劣悪な環境でテント生活を続けている人々への取材を試みましたが、住人たちはカメラを向けると怒り出したりするため、取材は困難を極めました。
特に仕事もなく、お金を稼ぎようがないため、テント生活から抜け出すことができず不満が溜まっているためでした。ある避難テントキャンプでは、中に入ろうとすると、地震後に脱獄した囚人が隠れている可能性が高いとの理由で、取材許可が出ない場所もありました。

大統領府や政府系の建物でさえ、何も手付かずの状態で放置されており、ハイチ政府が機能していないことを物語っていました。

治安が悪いとの理由から、ハイチのユニセフからは、移動日を含め、わずか4日間の取材日しか与えられませんでしたが、その短い滞在中にも治安の悪さを実感する瞬間がありました。

車を降りた瞬間、銃声が聞こえた町の市場では、2分以内に立ち去るのが条件での撮影となったり、最大のスラム街ではカメラの三脚を使わない(三脚を持ち歩くと逃げにくいいため)など、安全面を考慮した規制があり、そういう場所での取材は経験したことがない独特の緊張感がありました。

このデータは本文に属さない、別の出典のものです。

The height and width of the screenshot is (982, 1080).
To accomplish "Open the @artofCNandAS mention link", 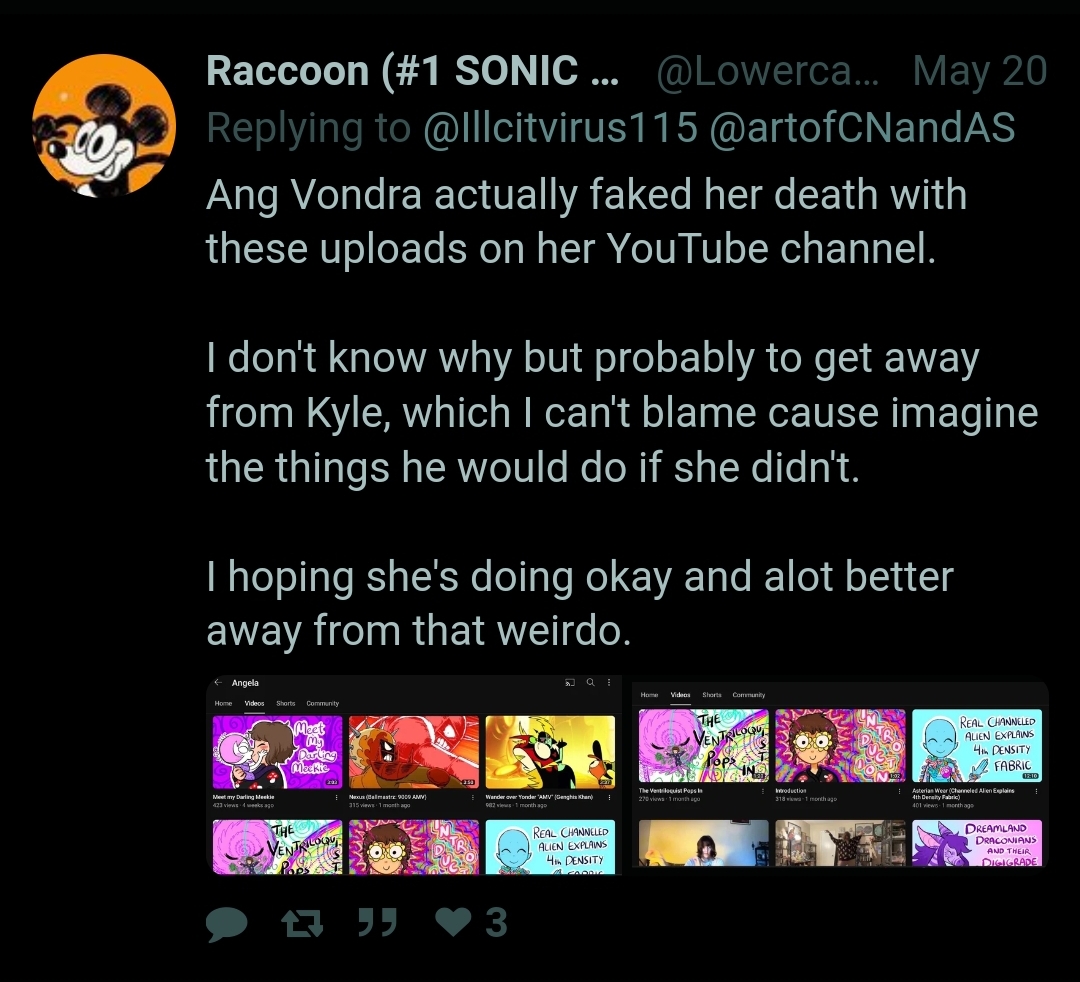I will click(x=862, y=127).
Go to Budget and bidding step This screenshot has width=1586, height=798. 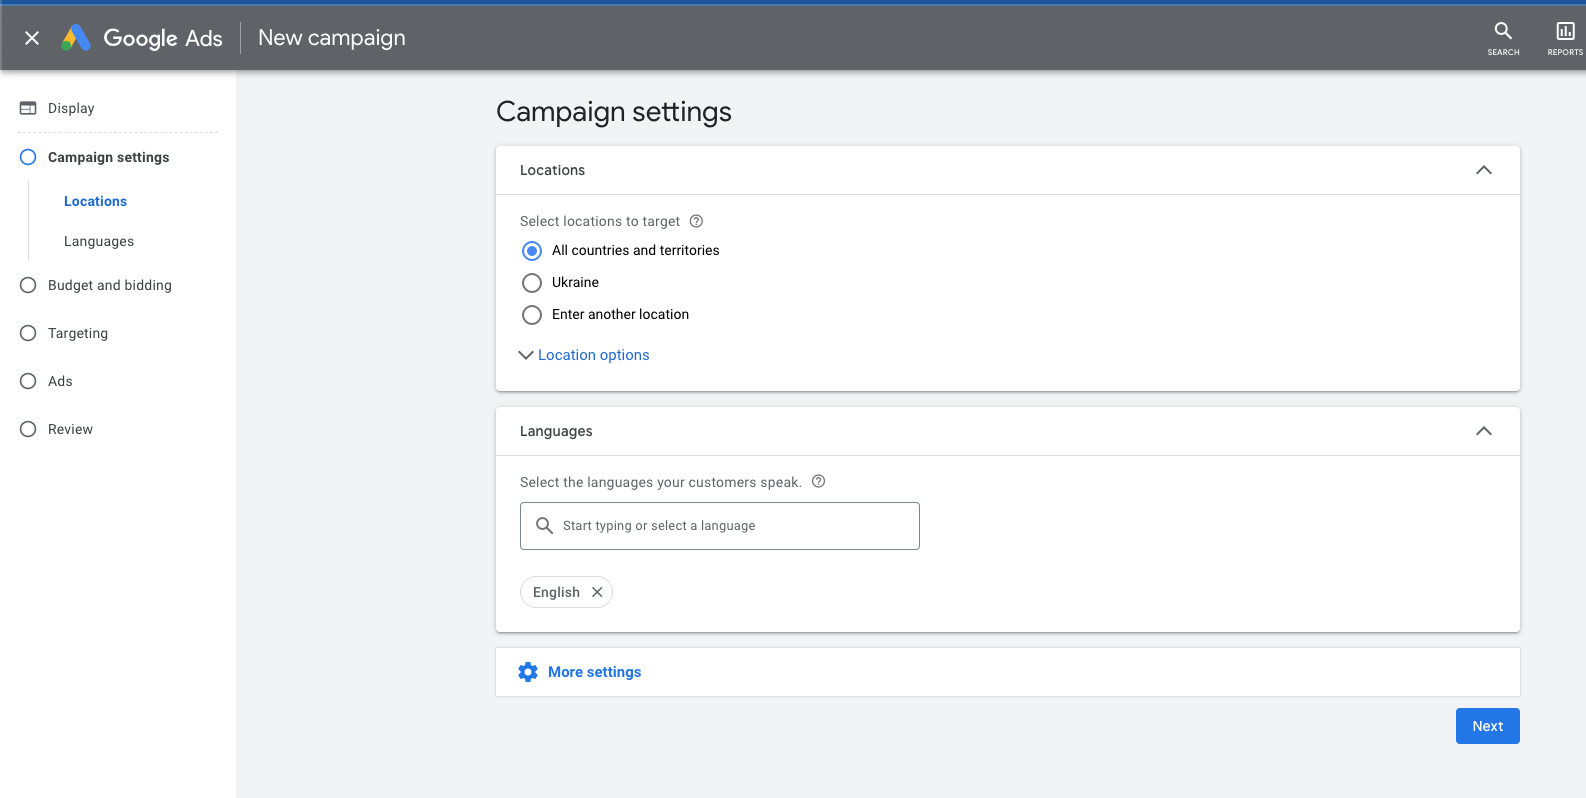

ハイチ取材中、銃を携帯したセキュリティーガード2人を帯同させていたのですが、セキュリティーガードからは、「私たちがいることは100%安全を保障するものではない」と、言われ国連治安維持軍がいる意味を身をもって感じました。

今回、取材時間が過去のユニセフ取材に比べ少なかったため、ハイチの置かれている、本当の悲惨な現状を映像化できなかったことが残念ですが、1日でも早く、ハイチ政府が機能するようになり、人々が安全に暮らせる国になればと、改めて思いました。